One German manager detailed how its lenders still do not make loan issuances based on whether there are carbon-reduction targets or societal contributions tied to those assets. “There’s no enforcement,” he told us.

A US firm, meanwhile, added that managers, investors and lenders alike all need to address sizeable immediate issues in their portfolios given they face the worst inflationary conditions in decades. With costs across the board spiralling and not expected to peak until next year – hopefully – all stakeholders in private real estate’s capital marketplace are expected to foot bigger bills than before.

Against such a backdrop, concerns are rising that backing green or societal pledges with capital stands to be deprioritised in ways unimaginable even six months ago.

Such a predicament will be a major setback in a sector where exponentially growing numbers of practitioners have championed green tools, particularly organisations that have sought to prove their universal methodologies and campaigned to make them regulatory.

It also follows mounting sentiment from managers that have become more bearish in recent months about their ability to promote environmental, social and governance factors in their pursuit of capital. They blame such negative sentiment on complex implementation processes and regulation in addition to current global economic headwinds.

According to a study by accountancy firm Auxadi, 52 percent of 100 managers surveyed across the UK, Europe and North America believe real estate assets under management would fall as a result of the challenges firms face incorporating ESG into their processes. Auxadi demonstrated an uptick in negative sentiment compared with the 2021 iteration of its report, when just 40 percent felt this way.

One common challenge the industry has faced is the adoption of ESG standards across the entire workforce at an organisation – not just within its ESG team. Indeed, one manager told PERE how upskilling investment and asset management professionals to incorporate requisite standards could make a large difference in the built environment’s battle to hit decarbonisation targets. But reining in soaring costs owing to inflation, wage growth and staff retention must now take precedence over training.

More than $1.4 trillion of real estate changed hands around the world last year, according to broker CBRE, a record volume for the sector.
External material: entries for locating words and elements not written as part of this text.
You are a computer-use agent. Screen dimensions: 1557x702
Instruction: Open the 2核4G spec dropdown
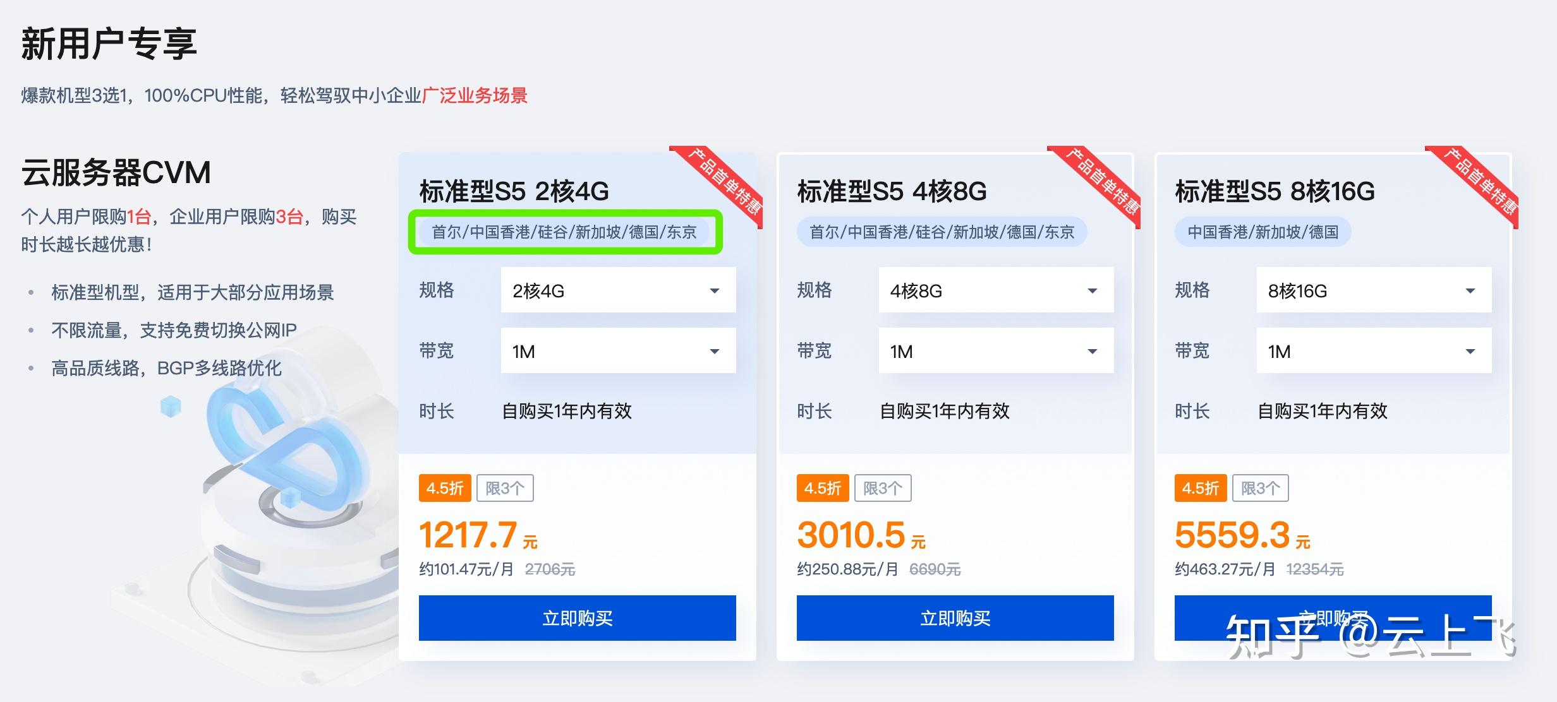pyautogui.click(x=617, y=290)
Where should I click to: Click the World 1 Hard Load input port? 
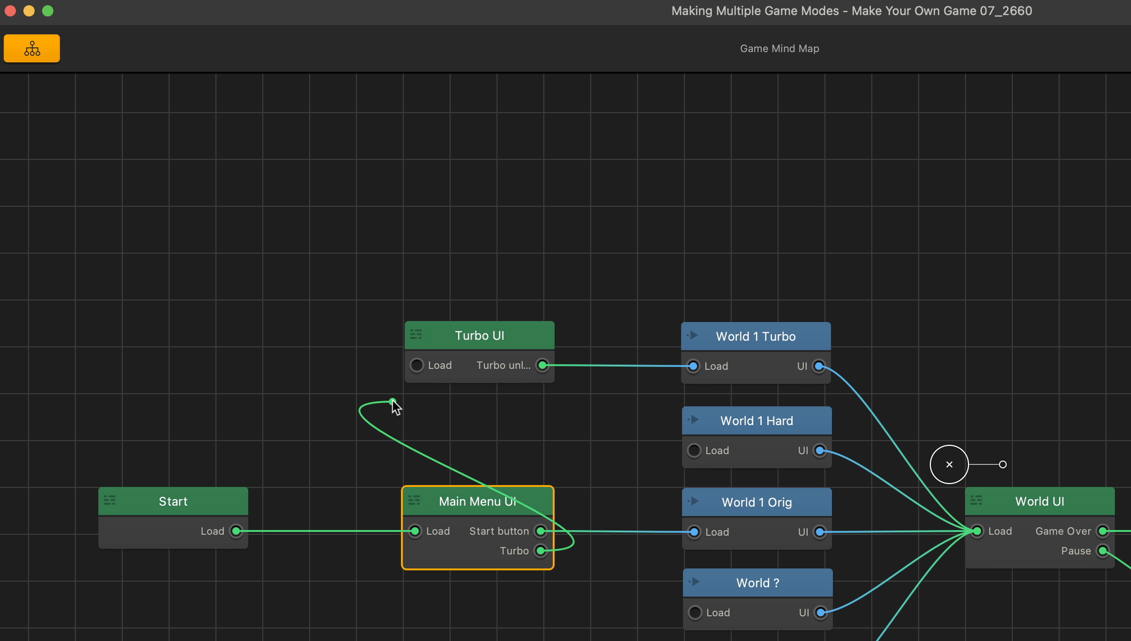click(694, 450)
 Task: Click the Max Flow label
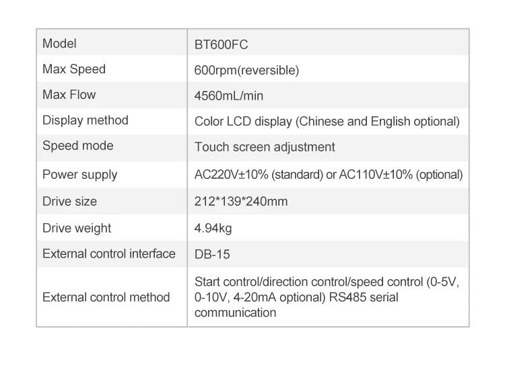pyautogui.click(x=69, y=95)
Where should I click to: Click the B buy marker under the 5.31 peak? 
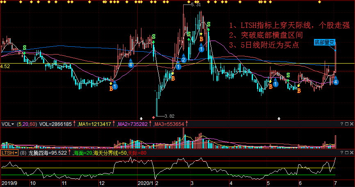201,39
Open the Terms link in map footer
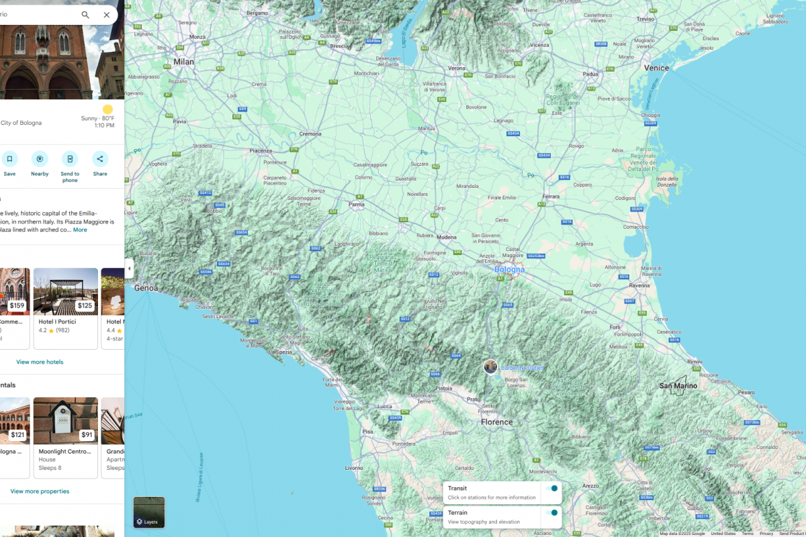Viewport: 806px width, 537px height. [x=748, y=534]
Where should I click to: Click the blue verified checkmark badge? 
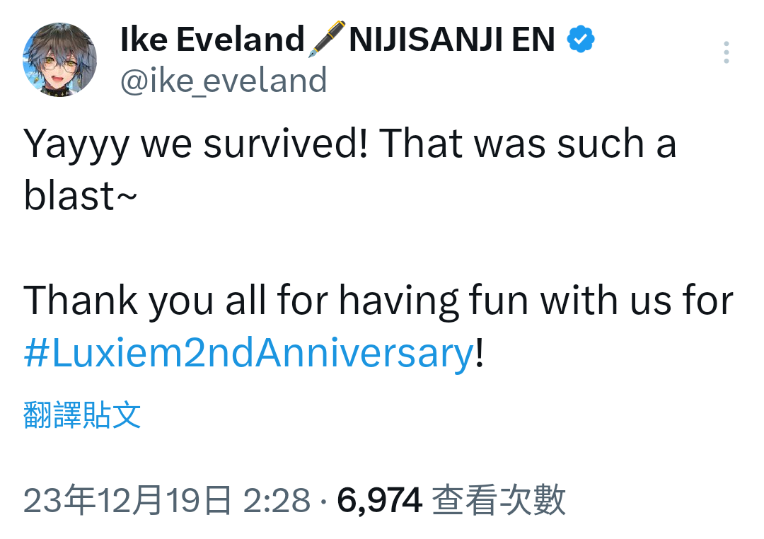[x=581, y=39]
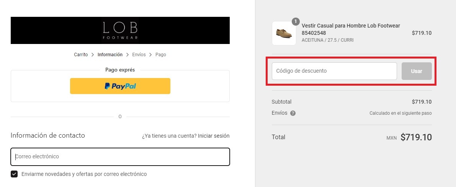This screenshot has height=187, width=456.
Task: Click the Iniciar sesión link
Action: (x=214, y=136)
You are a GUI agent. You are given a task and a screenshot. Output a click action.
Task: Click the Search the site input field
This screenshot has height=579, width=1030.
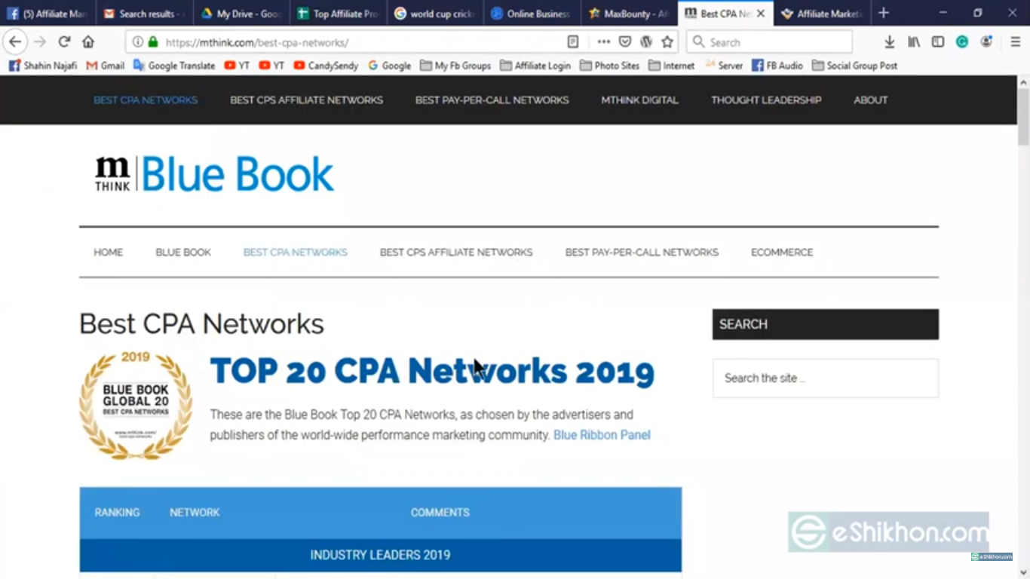point(825,378)
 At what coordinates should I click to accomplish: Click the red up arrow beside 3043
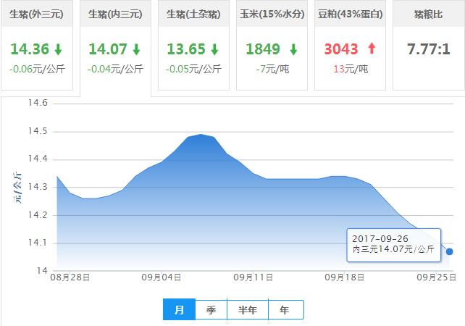372,49
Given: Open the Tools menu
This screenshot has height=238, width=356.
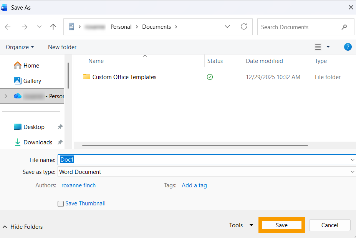Looking at the screenshot, I should (x=241, y=225).
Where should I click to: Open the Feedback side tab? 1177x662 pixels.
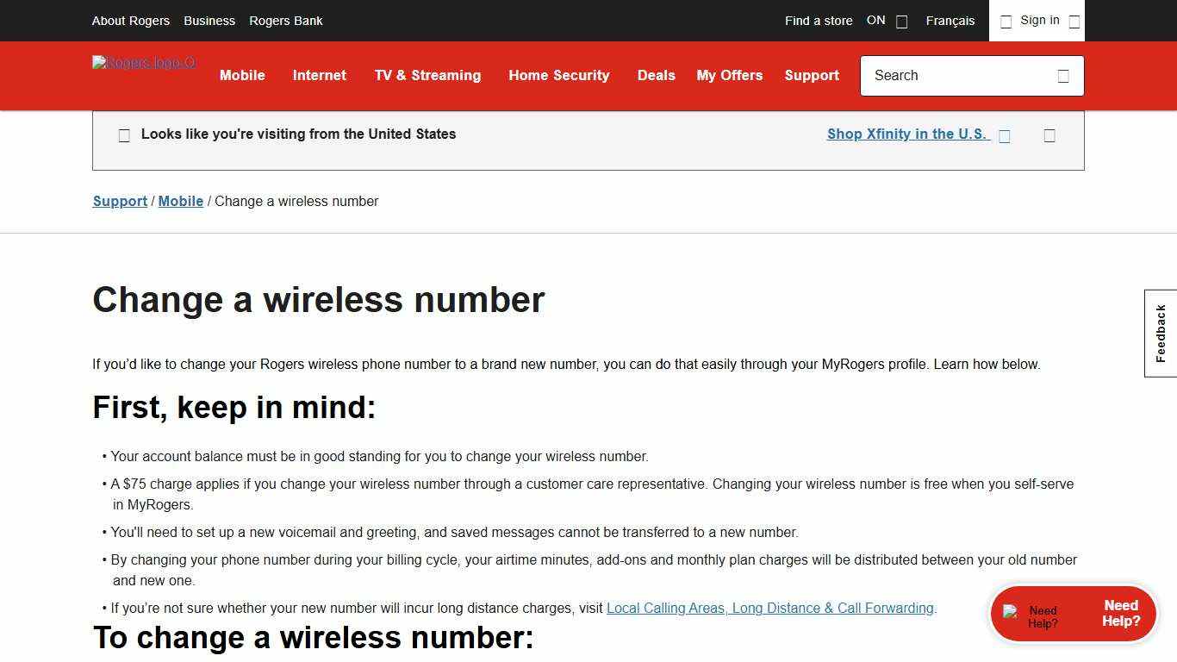[1160, 333]
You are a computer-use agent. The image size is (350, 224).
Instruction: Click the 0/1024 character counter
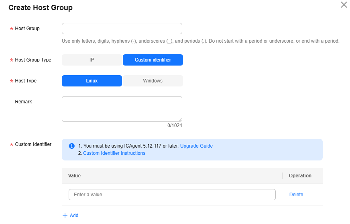point(175,125)
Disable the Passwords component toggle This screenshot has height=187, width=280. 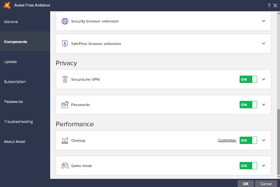coord(248,105)
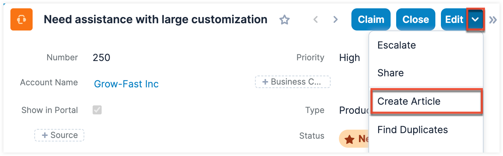Screen dimensions: 503x156
Task: Select Create Article menu option
Action: (409, 101)
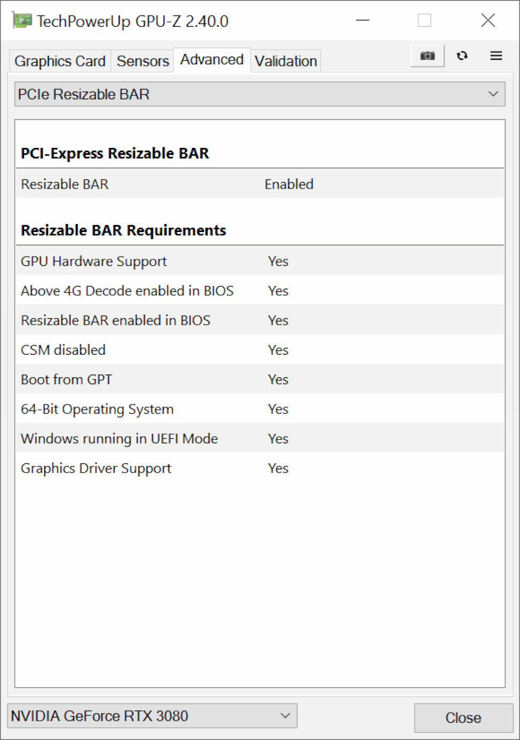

Worryingly, the lion’s share of this volume was underwritten with little foresight of quickfire interest rate hikes chasing runaway inflation that has already blasted through 10 percent in major markets.

Common wisdom would be the institutional component of that volume would have at least a degree of carbon-neutralising capital expenditure in the business plans of those investments. But while many managers are now re-configuring to shore up capital buffers before breaking funding structures, they are at greater risk of letting carbon-reducing capital expenditure fall by the wayside and in some cases, becoming susceptible to greenwashing.

Of course, moving assets toward net zero and social impact remains a long game that all commercial landlords should play. Energy efficient buildings able to attract the best workforces remain the best commercial play as well as environmental.

Undoubtedly, the best-capitalised managers with long-term or permanent equity are best positioned to continue to back rhetoric with action in the production of ESG-friendly properties. But it is what the rest do that determines how the sector fares in the fight against global warming. Financial market clocks reset eventually but there is no restart button on carbon-cutting targets.